Wing commander Conway was born in London on March 18 1923 and brought up in north London. He attended University College School and then joined Kodak, with the intention of becoming a chemist.

However, with war looming, he answered the call to arms and joined the RAFVR as a pilot, eventually transferring to the regular RAF. Having backdated his age, he eventually had to leave the RAF at the age of 54, one year earlier than the normal retirement age.

He met his wife Enid when they were in their teens and they married in October 1941, a year after he joined the RAF.

After his retirement, he and Enid settled in Haughley, where they took an active part in local life. Wing commander Conway helped to organise and run the nearby Stowmarket branch of the Citizens Advice Bureau(CAB), and was the honorary chairman for the past few years.

He had two daughters, Jackie and Wendy, and his daughter Jackie Gould said yesterday: "He was always very enthusiastic about things that interested him.

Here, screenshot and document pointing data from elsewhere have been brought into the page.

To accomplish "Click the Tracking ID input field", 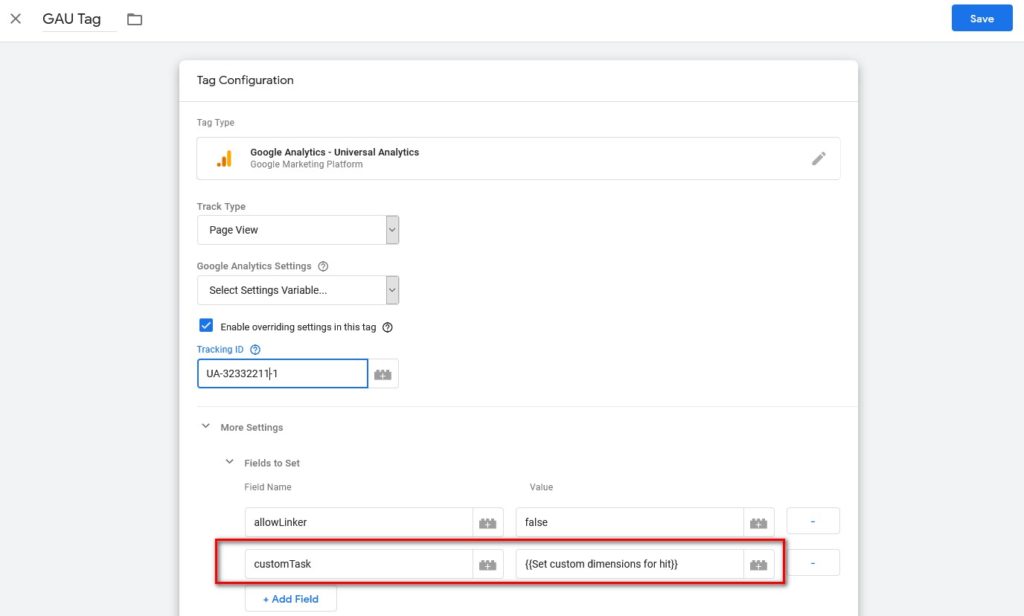I will click(281, 374).
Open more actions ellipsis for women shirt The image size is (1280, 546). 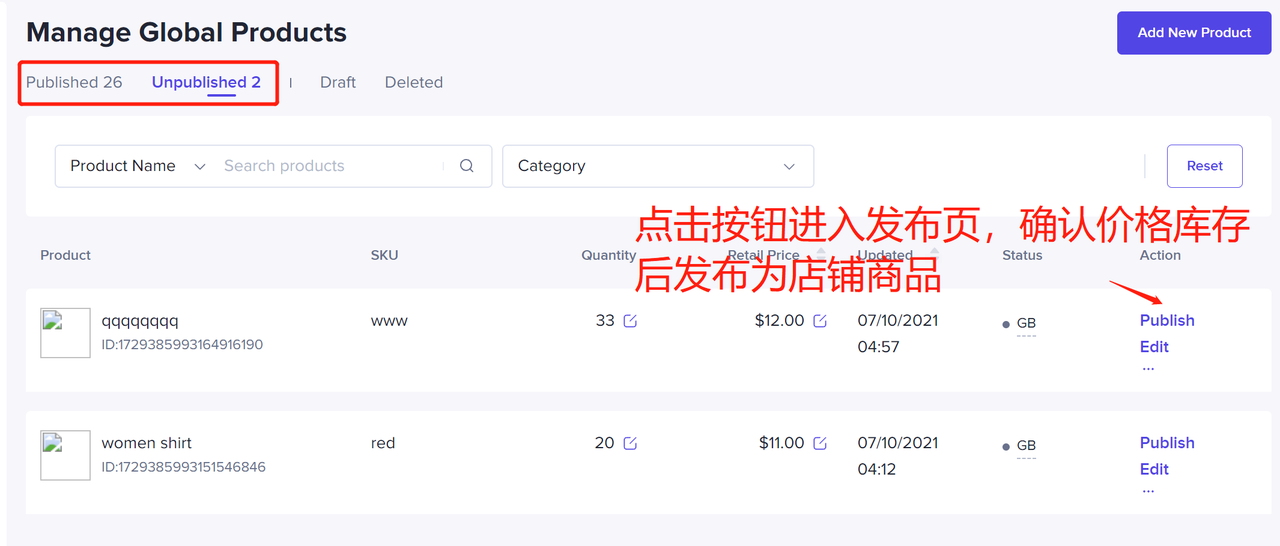pyautogui.click(x=1148, y=490)
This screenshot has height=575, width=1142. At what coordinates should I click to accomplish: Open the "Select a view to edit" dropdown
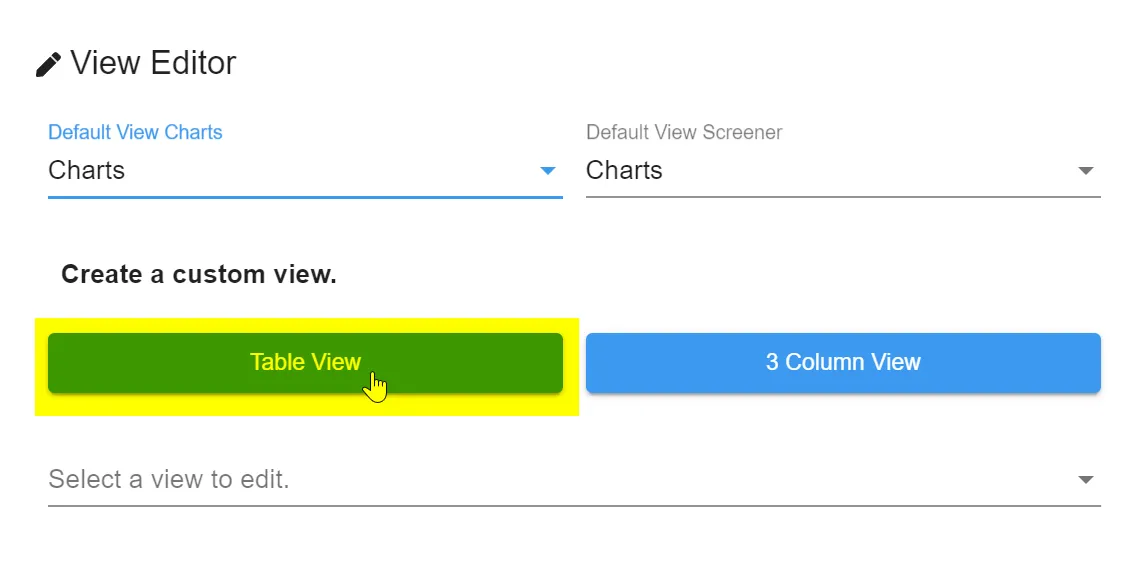click(573, 480)
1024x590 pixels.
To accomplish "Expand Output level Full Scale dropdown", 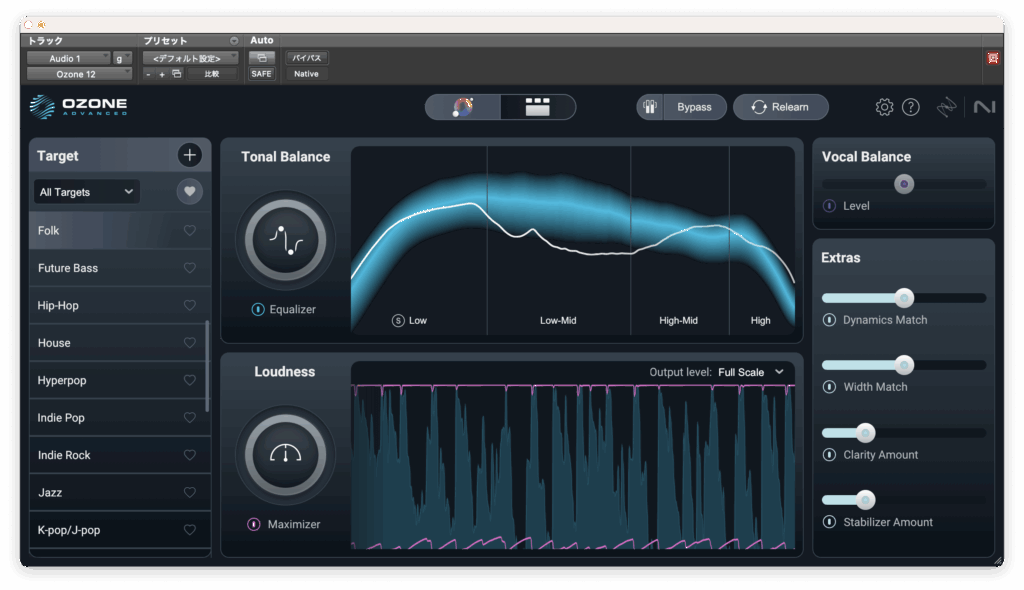I will click(750, 373).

He loved the RAF, the CAB, jazz and golf, although sadly he was not able to fulfil his ambition to spend his retirement playing golf after his war wounds caught up with him.

"He was very loyal to comrades and colleagues, both senior and junior to himself. He was witty, hospitable and, until recently, very active.

"He was very sad following Enid's death four years ago, they had been married for over 57 years. He was chivalrous and had a great sense of duty and loyalty. He inspired great affection. We will miss him.''

At the Stowmarket's CAB they remember him with great affection for his commitment to the organisation.

Wing commander Conway died on January 25, after a short illness. His funeral service will now be held at the West Suffolk Crematorium in Bury St Edmunds on Monday, from 11.15am.

The family request flowers from relatives only and anyone who would like to remember wing commander Conway is instead asked to consider making a donation to the RAF Benevolent Fund c/o L. Fulcher Funeral Service, 58 Ipswich Street, Stowmarket, Suffolk. IP14 1AD.